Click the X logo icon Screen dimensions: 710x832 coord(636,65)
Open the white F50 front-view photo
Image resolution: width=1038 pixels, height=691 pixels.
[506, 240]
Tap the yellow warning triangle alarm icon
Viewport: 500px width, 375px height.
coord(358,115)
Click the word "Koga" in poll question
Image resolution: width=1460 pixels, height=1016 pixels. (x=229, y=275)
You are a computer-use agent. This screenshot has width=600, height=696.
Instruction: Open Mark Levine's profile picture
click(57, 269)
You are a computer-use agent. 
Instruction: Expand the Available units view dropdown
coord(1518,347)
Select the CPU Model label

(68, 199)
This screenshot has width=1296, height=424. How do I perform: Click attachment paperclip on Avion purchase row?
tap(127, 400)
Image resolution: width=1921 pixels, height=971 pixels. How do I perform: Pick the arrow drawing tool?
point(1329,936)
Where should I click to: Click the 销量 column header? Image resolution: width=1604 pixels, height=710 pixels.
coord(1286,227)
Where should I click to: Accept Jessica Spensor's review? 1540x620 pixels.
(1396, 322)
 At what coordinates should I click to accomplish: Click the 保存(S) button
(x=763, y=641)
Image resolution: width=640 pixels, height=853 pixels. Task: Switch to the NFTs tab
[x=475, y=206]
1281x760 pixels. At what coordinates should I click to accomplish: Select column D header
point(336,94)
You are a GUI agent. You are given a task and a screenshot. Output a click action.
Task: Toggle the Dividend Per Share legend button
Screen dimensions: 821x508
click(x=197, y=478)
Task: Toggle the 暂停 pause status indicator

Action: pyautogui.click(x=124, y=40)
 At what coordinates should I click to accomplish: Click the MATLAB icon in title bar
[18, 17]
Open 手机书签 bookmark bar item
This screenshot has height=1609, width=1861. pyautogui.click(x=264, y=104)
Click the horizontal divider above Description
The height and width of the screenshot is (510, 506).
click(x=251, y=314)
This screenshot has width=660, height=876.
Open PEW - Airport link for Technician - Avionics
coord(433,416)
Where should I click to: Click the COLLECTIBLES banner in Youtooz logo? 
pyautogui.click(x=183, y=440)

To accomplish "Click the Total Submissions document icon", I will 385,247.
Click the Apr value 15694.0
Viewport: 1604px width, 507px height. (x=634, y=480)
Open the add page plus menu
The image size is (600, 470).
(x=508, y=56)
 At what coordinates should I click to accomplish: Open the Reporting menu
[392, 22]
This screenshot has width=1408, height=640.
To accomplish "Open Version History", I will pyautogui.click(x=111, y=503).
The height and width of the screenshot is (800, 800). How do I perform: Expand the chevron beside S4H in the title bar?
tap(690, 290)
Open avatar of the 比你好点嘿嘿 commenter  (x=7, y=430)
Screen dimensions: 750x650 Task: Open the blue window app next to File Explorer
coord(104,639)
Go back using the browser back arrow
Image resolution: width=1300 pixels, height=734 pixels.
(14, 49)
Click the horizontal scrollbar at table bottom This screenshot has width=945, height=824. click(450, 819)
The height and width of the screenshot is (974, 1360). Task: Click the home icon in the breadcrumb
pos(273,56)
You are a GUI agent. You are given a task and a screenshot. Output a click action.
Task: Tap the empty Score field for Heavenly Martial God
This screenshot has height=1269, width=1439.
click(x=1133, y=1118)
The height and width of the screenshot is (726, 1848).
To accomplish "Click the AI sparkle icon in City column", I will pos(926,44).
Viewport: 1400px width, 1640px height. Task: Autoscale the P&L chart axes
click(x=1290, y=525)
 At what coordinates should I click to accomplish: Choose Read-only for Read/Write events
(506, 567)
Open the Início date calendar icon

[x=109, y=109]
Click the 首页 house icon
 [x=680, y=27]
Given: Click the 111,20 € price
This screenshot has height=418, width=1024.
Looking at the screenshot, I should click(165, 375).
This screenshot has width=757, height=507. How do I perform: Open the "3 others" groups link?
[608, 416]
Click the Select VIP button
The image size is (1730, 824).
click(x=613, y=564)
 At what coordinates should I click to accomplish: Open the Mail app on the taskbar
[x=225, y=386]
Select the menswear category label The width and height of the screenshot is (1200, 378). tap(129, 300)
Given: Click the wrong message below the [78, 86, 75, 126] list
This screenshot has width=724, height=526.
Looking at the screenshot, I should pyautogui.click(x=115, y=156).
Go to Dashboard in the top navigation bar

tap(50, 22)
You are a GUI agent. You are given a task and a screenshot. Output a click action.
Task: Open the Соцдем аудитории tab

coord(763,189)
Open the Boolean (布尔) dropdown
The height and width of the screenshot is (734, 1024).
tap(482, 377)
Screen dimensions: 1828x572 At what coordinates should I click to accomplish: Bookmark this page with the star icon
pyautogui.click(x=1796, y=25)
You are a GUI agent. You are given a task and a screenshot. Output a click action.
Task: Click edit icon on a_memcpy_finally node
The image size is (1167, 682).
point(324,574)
************
• What to work on: Nothing should be left out: return all of the records exactly.

• Answer:
Click the X logo icon Screen dimensions: 710x832 coord(636,65)
Open the white F50 front-view photo
Image resolution: width=1038 pixels, height=691 pixels.
[506, 240]
Tap the yellow warning triangle alarm icon
Viewport: 500px width, 375px height.
coord(358,115)
Click the word "Koga" in poll question
Image resolution: width=1460 pixels, height=1016 pixels. (x=229, y=275)
You are a computer-use agent. This screenshot has width=600, height=696.
Instruction: Open Mark Levine's profile picture
click(57, 269)
You are a computer-use agent. 
Instruction: Expand the Available units view dropdown
coord(1518,347)
Select the CPU Model label

(68, 199)
This screenshot has width=1296, height=424. How do I perform: Click attachment paperclip on Avion purchase row?
tap(127, 400)
Image resolution: width=1921 pixels, height=971 pixels. How do I perform: Pick the arrow drawing tool?
point(1329,936)
Where should I click to: Click the 销量 column header? Image resolution: width=1604 pixels, height=710 pixels.
coord(1286,227)
Where should I click to: Accept Jessica Spensor's review? 1540x620 pixels.
(1396, 322)
 At what coordinates should I click to accomplish: Click the 保存(S) button
(x=763, y=641)
Image resolution: width=640 pixels, height=853 pixels. Task: Switch to the NFTs tab
[x=475, y=206]
1281x760 pixels. At what coordinates should I click to accomplish: Select column D header
point(336,94)
You are a GUI agent. You are given a task and a screenshot. Output a click action.
Task: Toggle the Dividend Per Share legend button
Screen dimensions: 821x508
click(x=197, y=478)
Task: Toggle the 暂停 pause status indicator

Action: pyautogui.click(x=124, y=40)
 At what coordinates should I click to accomplish: Click the MATLAB icon in title bar
[18, 17]
Open 手机书签 bookmark bar item
This screenshot has height=1609, width=1861. pyautogui.click(x=264, y=104)
Click the horizontal divider above Description
The height and width of the screenshot is (510, 506).
click(x=251, y=314)
This screenshot has width=660, height=876.
Open PEW - Airport link for Technician - Avionics
coord(433,416)
Where should I click to: Click the COLLECTIBLES banner in Youtooz logo? 
pyautogui.click(x=183, y=440)

To accomplish "Click the Total Submissions document icon", I will 385,247.
Click the Apr value 15694.0
Viewport: 1604px width, 507px height. (x=634, y=480)
Open the add page plus menu
The image size is (600, 470).
(x=508, y=56)
 At what coordinates should I click to accomplish: Open the Reporting menu
[392, 22]
This screenshot has width=1408, height=640.
To accomplish "Open Version History", I will pyautogui.click(x=111, y=503).
The height and width of the screenshot is (800, 800). How do I perform: Expand the chevron beside S4H in the title bar?
tap(690, 290)
Open avatar of the 比你好点嘿嘿 commenter  (x=7, y=430)
Screen dimensions: 750x650 Task: Open the blue window app next to File Explorer
coord(104,639)
Go back using the browser back arrow
Image resolution: width=1300 pixels, height=734 pixels.
(14, 49)
Click the horizontal scrollbar at table bottom This screenshot has width=945, height=824. click(450, 819)
The height and width of the screenshot is (974, 1360). Task: Click the home icon in the breadcrumb
pos(273,56)
You are a GUI agent. You are given a task and a screenshot. Output a click action.
Task: Tap the empty Score field for Heavenly Martial God
This screenshot has height=1269, width=1439.
click(x=1133, y=1118)
The height and width of the screenshot is (726, 1848).
To accomplish "Click the AI sparkle icon in City column", I will pos(926,44).
Viewport: 1400px width, 1640px height. Task: Autoscale the P&L chart axes
click(x=1290, y=525)
 At what coordinates should I click to accomplish: Choose Read-only for Read/Write events
(506, 567)
Open the Início date calendar icon

[x=109, y=109]
Click the 首页 house icon
 [x=680, y=27]
Given: Click the 111,20 € price
This screenshot has height=418, width=1024.
Looking at the screenshot, I should click(165, 375).
This screenshot has width=757, height=507. How do I perform: Open the "3 others" groups link?
[608, 416]
Click the Select VIP button
The image size is (1730, 824).
click(x=613, y=564)
 At what coordinates should I click to accomplish: Open the Mail app on the taskbar
[x=225, y=386]
Select the menswear category label The width and height of the screenshot is (1200, 378). tap(129, 300)
Given: Click the wrong message below the [78, 86, 75, 126] list
This screenshot has width=724, height=526.
Looking at the screenshot, I should pyautogui.click(x=115, y=156).
Go to Dashboard in the top navigation bar

tap(50, 22)
You are a GUI agent. You are given a task and a screenshot. Output a click action.
Task: Open the Соцдем аудитории tab

coord(763,189)
Open the Boolean (布尔) dropdown
The height and width of the screenshot is (734, 1024).
tap(482, 377)
Screen dimensions: 1828x572 At what coordinates should I click to accomplish: Bookmark this page with the star icon
pyautogui.click(x=1796, y=25)
You are a GUI agent. You are given a task and a screenshot. Output a click action.
Task: Click edit icon on a_memcpy_finally node
The image size is (1167, 682).
point(324,574)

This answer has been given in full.